Thomas Farrell (; ; 1937 – 20 July 2012) was an Irish footballer who played as a centre half. He began his career at Home Farm and signed for Shamrock Rovers in 1957. The actor Colin Farrell is his nephew.

He earned two League of Ireland XI caps while at Glenmalure Park  and made seven appearances in the European Champion Clubs' Cup, UEFA Cup Winners' Cup and the Inter-Cities Fairs Cup against SK Rapid Wien and Valencia CF amongst others.

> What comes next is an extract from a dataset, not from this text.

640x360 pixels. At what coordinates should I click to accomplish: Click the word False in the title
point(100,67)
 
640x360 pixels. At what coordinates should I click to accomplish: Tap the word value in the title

Farrell also made one appearance for the Republic of Ireland B in 1960 having already played for his country at schoolboy and youth level. He broke his nose while touring the US in the summer of 1961.

Farrell won his first FAI Cup medal in 1962 alongside his brother Eamonn. He shared a benefit game with Tony Byrne in May 1965.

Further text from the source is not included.